このユルさがたまらない。ルイーザ・ブリーナ新作EP
ブラジル・ミナス出身のSSW/マルチ奏者、ルイーザ・ブリーナ(Luisa Brina)の新作EP『Deriva』は、全曲でゲスト歌手を迎えたデュエット曲集だ。全5曲のトラックは、個々がソーシャルディスタンスを確保し孤立を強いられる社会の不安の中で、“緩やかな繋がり”とも言える適応を優しく提供する。
本作はルイーザ・ブリーナがギター、ベース、パーカッションなど全ての楽器を演奏し録音したトラックに、5名のヴォーカリストがゲスト参加している。
(1)「Quando Isso Passar(これが過ぎると)」にはロックバンド、マグロレ(Maglore)のヴォーカリスト、テアゴ・オリヴェイラ(Teago Oliveira)が参加。
(2)「Oração 12」に参加するジョジアラ(Josyara)はバイーア出身の女性SSW。

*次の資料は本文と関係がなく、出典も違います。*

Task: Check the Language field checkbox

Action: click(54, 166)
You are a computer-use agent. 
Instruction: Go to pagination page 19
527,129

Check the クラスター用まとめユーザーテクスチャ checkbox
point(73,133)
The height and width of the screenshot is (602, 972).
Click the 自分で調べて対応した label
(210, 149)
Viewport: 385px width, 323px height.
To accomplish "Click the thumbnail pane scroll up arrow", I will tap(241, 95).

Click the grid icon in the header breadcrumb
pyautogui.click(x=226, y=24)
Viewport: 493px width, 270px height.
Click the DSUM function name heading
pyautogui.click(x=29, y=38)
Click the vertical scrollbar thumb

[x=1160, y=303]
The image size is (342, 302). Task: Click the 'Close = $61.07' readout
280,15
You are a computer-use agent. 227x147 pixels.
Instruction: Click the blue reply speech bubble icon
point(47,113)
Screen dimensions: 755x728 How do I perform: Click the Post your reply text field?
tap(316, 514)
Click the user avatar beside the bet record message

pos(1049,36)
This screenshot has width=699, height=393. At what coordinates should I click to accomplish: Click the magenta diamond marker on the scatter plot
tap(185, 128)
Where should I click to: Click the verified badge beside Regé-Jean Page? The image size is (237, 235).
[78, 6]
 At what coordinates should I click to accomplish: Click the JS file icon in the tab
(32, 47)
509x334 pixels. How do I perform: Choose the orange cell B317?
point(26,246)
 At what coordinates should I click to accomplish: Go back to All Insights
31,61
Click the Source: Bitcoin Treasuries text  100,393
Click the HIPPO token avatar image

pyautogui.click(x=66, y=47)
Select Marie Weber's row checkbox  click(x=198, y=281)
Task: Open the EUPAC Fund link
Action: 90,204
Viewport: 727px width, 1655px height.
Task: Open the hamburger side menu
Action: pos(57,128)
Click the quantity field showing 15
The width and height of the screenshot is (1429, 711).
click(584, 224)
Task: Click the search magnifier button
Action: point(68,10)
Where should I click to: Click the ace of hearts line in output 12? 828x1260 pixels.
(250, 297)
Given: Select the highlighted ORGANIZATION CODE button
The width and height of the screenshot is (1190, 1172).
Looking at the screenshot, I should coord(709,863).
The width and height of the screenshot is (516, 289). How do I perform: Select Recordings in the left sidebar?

(3)「Súbita Canção」のゲスト、アルトゥール・ノゲイラ(Arthur Nogueira)は2015年『Sem Medo Nem Esperança』が話題になったSSW。
(4)「Butterfly」はルイーザ・ブリーナとも親交の深い女性歌手、ジュリア・ブランコ(Julia Branco)がゲスト参加。メジャーセブンス(M7, 長七和音)系特有の浮遊感のある楽曲が素敵だ。
(5)「Garrafa ao Mar」は1999年サンパウロ生まれのSSW、シコ・ベルナルデス(Chico Bernardes)との共作。
ルイーザ・ブリーナは元々2020年にはアルバムの制作は予定していなかった。だが、予定されていたツアーが新型コロナウイルス感染症の影響で中止に追い込まれ、代わりにこのEPで新曲を発表することになった。この作品には、抑圧されたこの異常な現在の葛藤や諦めと、こうあって欲しいという未来への希望が込められている。